Committee of the Whole Preview – What’s on the Agenda for the May 2 Meeting?

Money matters are at the forefront of the next Committee of the Whole meeting. After a couple of months with stacked agendas, this coming committee meeting will be almost entirely one note was council gets their pencils and calculators out to finish off the 2022 budget with an examination of the year end report. Also, feel like taking an electric scooter ride? One councillor wants to make that easier.

NOTE #1: Delegates will be able to appear at this meeting in-person or via tele-presense but you do have to register with the clerks office before 10 am on Friday April 28. You can also submit written delegations and correspondences for agenda items.

NOTE #2: In addition to meeting in-person, this meeting will also be live-streamed on the City of Guelph’s website here.

2022 Year-end Operating Budget Monitoring and Surplus Allocation Report – The City of Guelph ran a surplus of nearly $13.7 million in 2022, which was a 2.8 per cent variance. The surplus was being driven by a couple of things including a 26 per cent positive variance from the increased transfers to reserves, a 2.4 per cent positive variance from staff turnover, and savings through hydro from sustained energy conversion and efficiency measures.

In terms of negative impacts, fuel costs were 57 per cent higher than what was budgeted. Parking Services took a $1.2 million loss due to lower than expected revenue from daily and event categories, and Recreation had a $476,000 deficit due to loss of revenue from COVID-19 closures at the beginning of 2022 and higher than expected food costs from the Evergreen Seniors Centre. Food also had an impact on the Culture budget, which was came out to a $259,000 deficit, which was also driven due to increased labour costs.

One interesting note was that Guelph Transit showed a surplus in 2022 after running steep deficits in the last two years due to the COVID-19 pandemic. It’s not the biggest surplus, but Transit made $48,000 more than expected due to increased enrolment at the University of Guelph and revenue from the Upass. There was also $278,000 in savings from labour costs.

Baring any independent motions from various committee members, staff are recommending that the variance be split between various reserve funds.

2022 Year-end Capital Budget Monitoring Report – Overall, it was a good year for capital planning despite the inflationary pressures, which, according to the report, did start to taper off around the middle of 2022 but are still fairly high when compared to pre-pandemic construction. The City spent $110.3 million on capital projects in 2022 including energy efficiency at the water treatment plant, road construction, upgrades to the Paisley pumping station, and rec facility renewal.

Another $101.3 million in purchase orders were also processed, and 86 projects were closed yielding a $6.4 million surplus for the year. Capital prioritization also save the City $11.5 million.

The only new spending presented here is $375,000 from the Infrastructure Renewal Reserve Fund to install a wildlife crossing on Maltby Road East, which includes a structurally sound tunnel and fencing for the crossing and the reconstruction of the road.

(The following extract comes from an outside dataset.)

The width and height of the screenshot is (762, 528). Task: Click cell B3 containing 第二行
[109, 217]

Why the urgency? According to the report, in 2022 there were documented increases in turtle mortality on Maltby Road, and since environmental protection is a key pillar in the Strategic Plan, it seems like money well spent now.

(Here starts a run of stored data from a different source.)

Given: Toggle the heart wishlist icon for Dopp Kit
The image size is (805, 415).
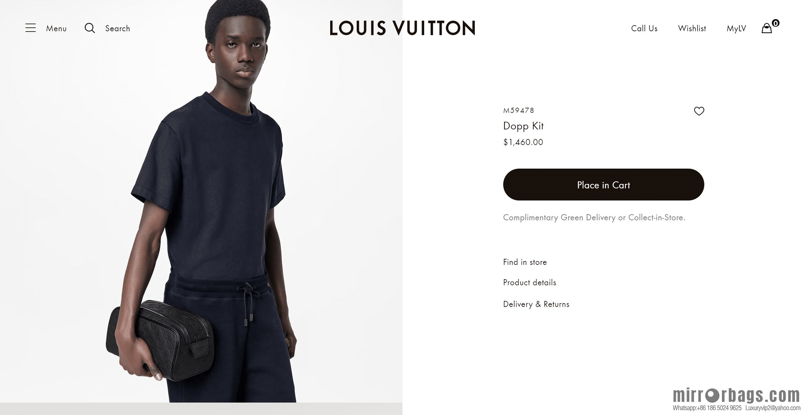Looking at the screenshot, I should (699, 111).
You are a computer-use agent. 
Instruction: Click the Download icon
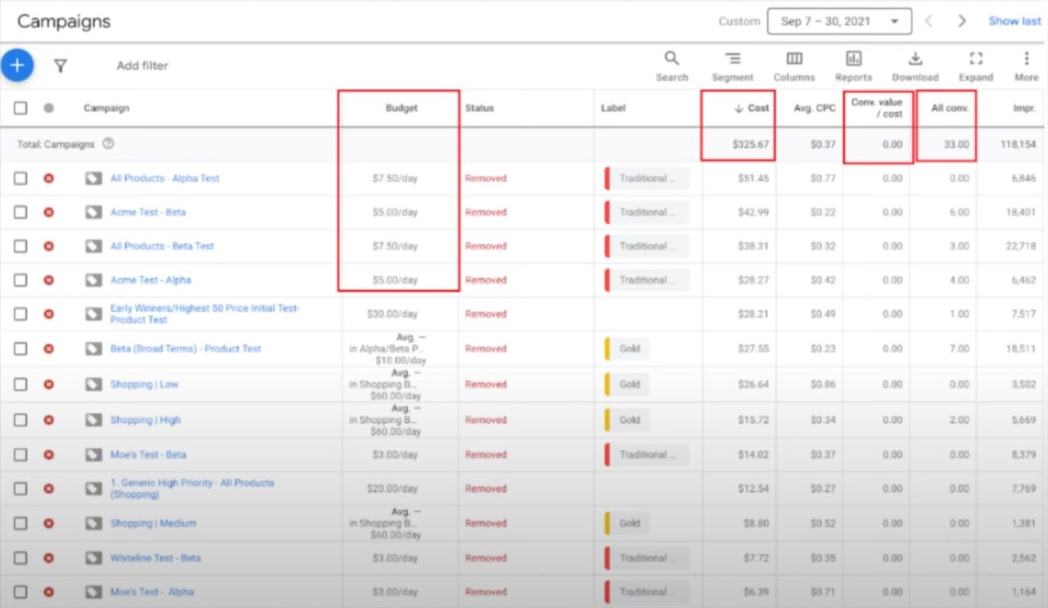pyautogui.click(x=915, y=59)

2022 Long-term Financial Statement: Reserves and Debt – This is an information report, which outlines the health of the City’s debt and reserve balances. Overall, the reserve and reserve funds were increased by 6.1 per cent over the previous year with a balance just shy of $488 million. The year-end debt totalled just under $124 million after a principal repayment of $14 million. The Development Charges collected in 2022 were about $400,000 off when compared to 2021, and there were also nearly $3 million more in exemptions granted.

E-scooter from Councillor Goller Motion – The Government of Ontario has been running an e-scooter pilot program since January 2020 and municipalities that want to allow e-scooters to operate on their roads must pass bylaws to permit their use and set out specific requirements based on what is best for their communities. Councillor Rodrigo Goller wants Guelph to sign up, and time is of the essence because the pilot project comes to and in January 25.

Goller’s three-part motion will ask for a draft bylaw for the July 5 Committee of the Whole meeting along with input from the Guelph Police Service about enforcement and reporting requirements. There’s also a clause asking to skip the usual public consultation process in order to initiate the process in a timely manner.